Senior Fed officials, speaking on the condition of anonymity in order to talk freely, confirmed that the bank’s earnings remain very high compared with historical standards, reflecting the Fed’s large purchases of government bonds in order to stimulate the economy.

In all, the Fed earned $83.6 billion in 2011 from taxpayer-paid interest on the government bonds it bought as part of its quantitative easing program. The effort was intended to drive down interest rates across the economy and force investors out of the safe government bond market into riskier investments, such as stocks, that would boost economic activity.

Usually, the interest that taxpayers pay on those government bonds goes to private investors. But since the Fed bought the bonds, it received the interest payments, which it then returned to the treasury. Fed officials on Tuesday called the quantitative easing effort a net gain for taxpayers.

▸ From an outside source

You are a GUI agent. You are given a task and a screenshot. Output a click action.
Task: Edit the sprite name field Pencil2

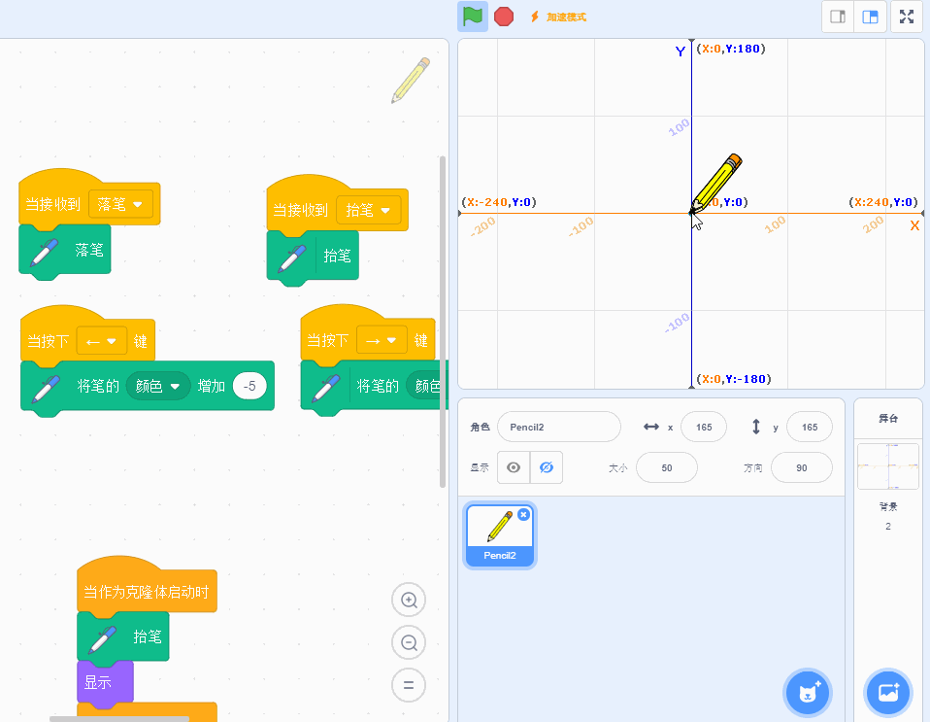tap(558, 428)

The Fed purchased $600 billion in government bonds last year in a second round of big purchases and announced that as its bond holdings matured it would reinvest the proceeds in new bond purchases. Those actions swelled the Fed’s balance sheet to about $2.5 trillion.

This second round of purchases was controversial because of its size and concerns that eventually the exercise could spark inflation that would be hard to rein in. Many Republican lawmakers also viewed the Fed’s effort as an end-around Congress, which enjoys power of the purse and had moved to halt additional government debts accrued for new stimulus spending.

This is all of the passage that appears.